- Born: Myra K. Komaroff May 20, 1914 Montreal, Quebec, Canada
- Died: April 12, 1976 (aged 61) Detroit, Michigan, United States
- Occupations: Women's rights activist and labor leader
- Spouse: Moe Wolfgang ​ ​(m. 1939; died 1963)​
- Parents: Abraham Komaroff (father); Ida Ipp (mother);
- Honors: Inducted into the Michigan Women's Hall of Fame

= Myra Wolfgang =

American activist (1914–1976)

Myra K. Wolfgang (née Komaroff; 1914 - 1976) was a Canadian-born American labor leader and women's rights activist in Detroit from the 1930s through the 1970s. She was most active in the labor movement, advocating for the working poor and women in the workforce.

==Early life and family==
Myra K. Komaroff was born in May 1914 in Montreal, Quebec, to Lithuanian Jewish immigrants. Her parents, Abraham and Ida Komaroff (née Ipp), raised her and her two siblings in a politically engaged environment that valued independent thinking and their Jewish culture. Her parents did not emphasize religion and chose to marry in Montreal's labour temple, rather than a synagogue. Wolfgang often said she was "a union-made union maid".

In 1915, the family moved to Detroit, where her father started a business selling real estate. After World War I, he opened an office in downtown Detroit and the family moved to a larger home on Westminster Avenue. After making her way through the Detroit school system, Wolfgang studied commercial art and interior design at the Carnegie Institute of Technology.

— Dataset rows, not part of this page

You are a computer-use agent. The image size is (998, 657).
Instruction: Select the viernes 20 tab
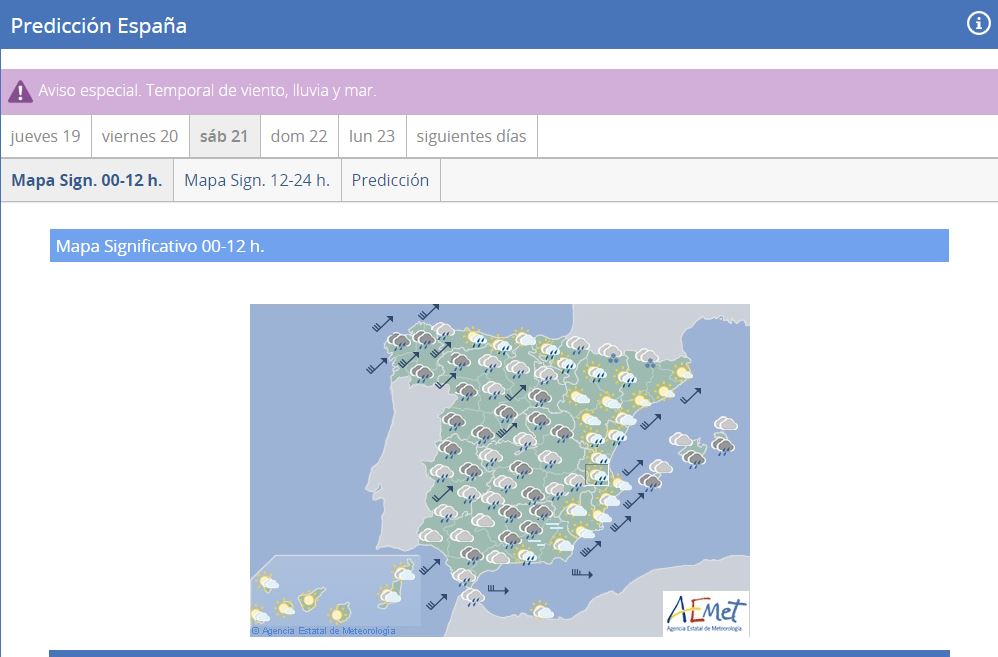[140, 137]
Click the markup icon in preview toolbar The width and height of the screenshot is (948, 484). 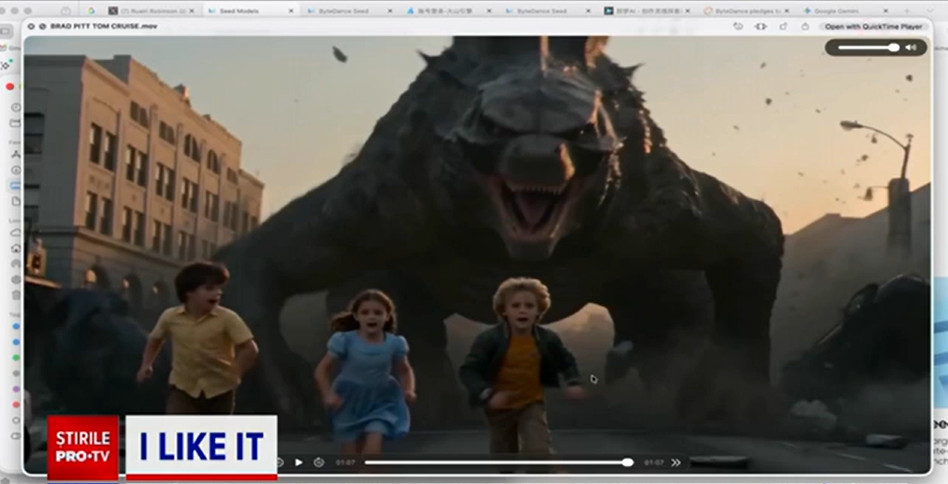click(782, 26)
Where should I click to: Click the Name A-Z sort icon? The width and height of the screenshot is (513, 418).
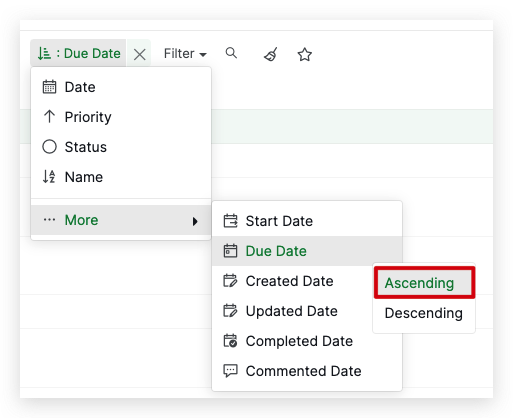[49, 177]
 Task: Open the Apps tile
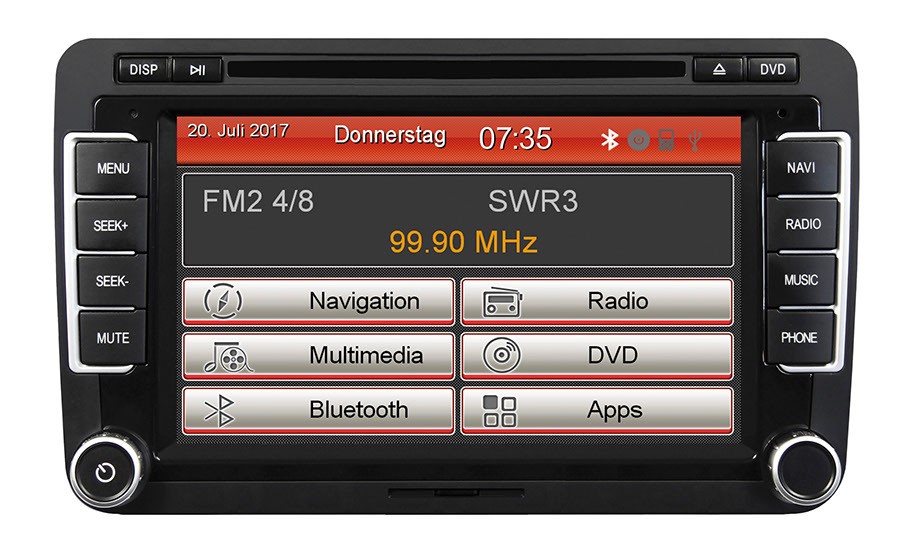(x=596, y=410)
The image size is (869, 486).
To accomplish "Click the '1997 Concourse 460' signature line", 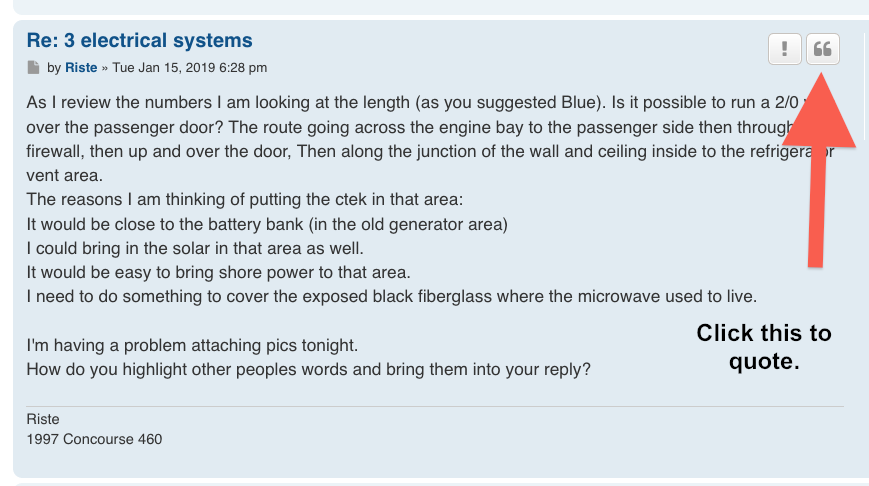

One year later, the Great Depression hit, making it impossible for Wolfgang to continue her education. In the summer of 1932, Wolfgang returned to Detroit to live with her family.

==Early career==
In 1932, while looking for work, Wolfgang became involved at Detroit's Local 705 of the then Detroit Waiters Union. She was hired the same day, working for Louis Koenig, secretary-treasurer of the Local 705, as a receptionist. Koenig noticed her enthusiasm for the job, began to instruct her in union history and procedures, and called her "my protégée."

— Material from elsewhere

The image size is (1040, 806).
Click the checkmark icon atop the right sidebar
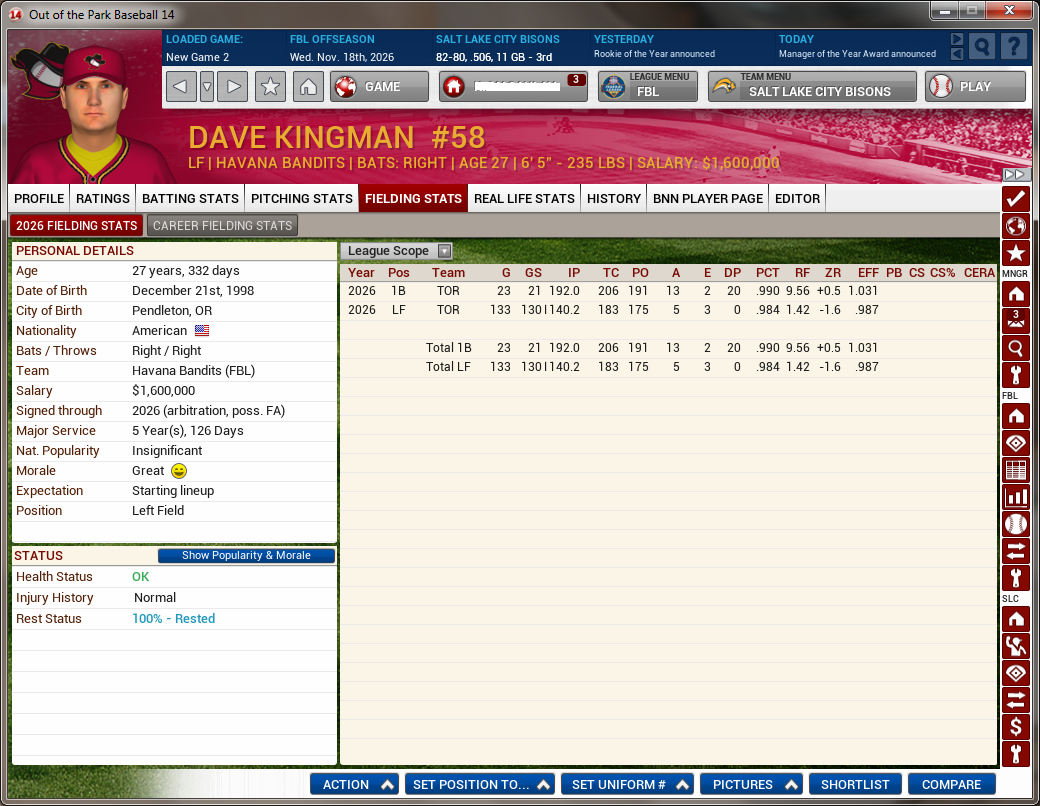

Wolfgang was elected to Local 705's executive board as its recording secretary in 1934. In 1936 Governor Frank Murphy recognized her for her efficient oversight of Local 705 and appointed her to the Domestic and Personal Service Department of the Michigan Employment Security Commission. In 1937, Wolfgang helped organize and participated in a successful sit-down strike at the F.W. Woolworth five-and-dime store in Detroit. This was the first store and public building strike.

==Later career==
In the 1940s and 1950s, Wolfgang ran the Detroit Joint Council and became international vice president of the Hotel Employees and Restaurant Employees Union. After Koenig retired, Wolfgang became the Secretary-Treasurer and chief executive officer of Local 705. She was active in the enactment of the 1966 Michigan minimum wage law, which required employers to pay each employee a minimum $1 an hour.

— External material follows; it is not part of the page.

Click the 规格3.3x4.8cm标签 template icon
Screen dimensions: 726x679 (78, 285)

In 1974, Wolfgang chaired and was integral to the organization of the Coalition of Labor Union Women (CLUW). More than 3,000 women came to its first meeting from over 82 labor unions across the United States. The CLUW focused on helping women become leaders in their own unions by instructing them on how to present issues and craft arguments during contract talks. Wolfgang was also a lifelong member of the National Association for the Advancement of Colored People (NAACP). She insisted on racially integrated crews created by her union's hiring hall.

==Death and legacy==
Just before her 62nd birthday, Wolfgang died in April 1976 from a brain tumor. Nicknamed the "Battling Belle of Detroit" by Detroit's local media and championed as "the most important woman unionist in the country" by the Detroit Free Press, she devoted her entire life to the labor and women's rights movements, continuously pushing for the rights of the working class. She was inducted into the Michigan Women's Hall of Fame in 2015.

==Archival collections==
The Myra Wolfgang Papers are held by the Walter P. Reuther Library of Labor and Urban Affairs at Wayne State University. The collection contains .25 linear feet of records relating to her work for the hotel, Motel, and Restaurant Employees Union and her involvement in the women's rights movement.

The Walter P. Reuther Library also holds the Coalition of Labor Union Women Records, which contains 88 linear feet of material documenting the group's activities from 1972 to 2001.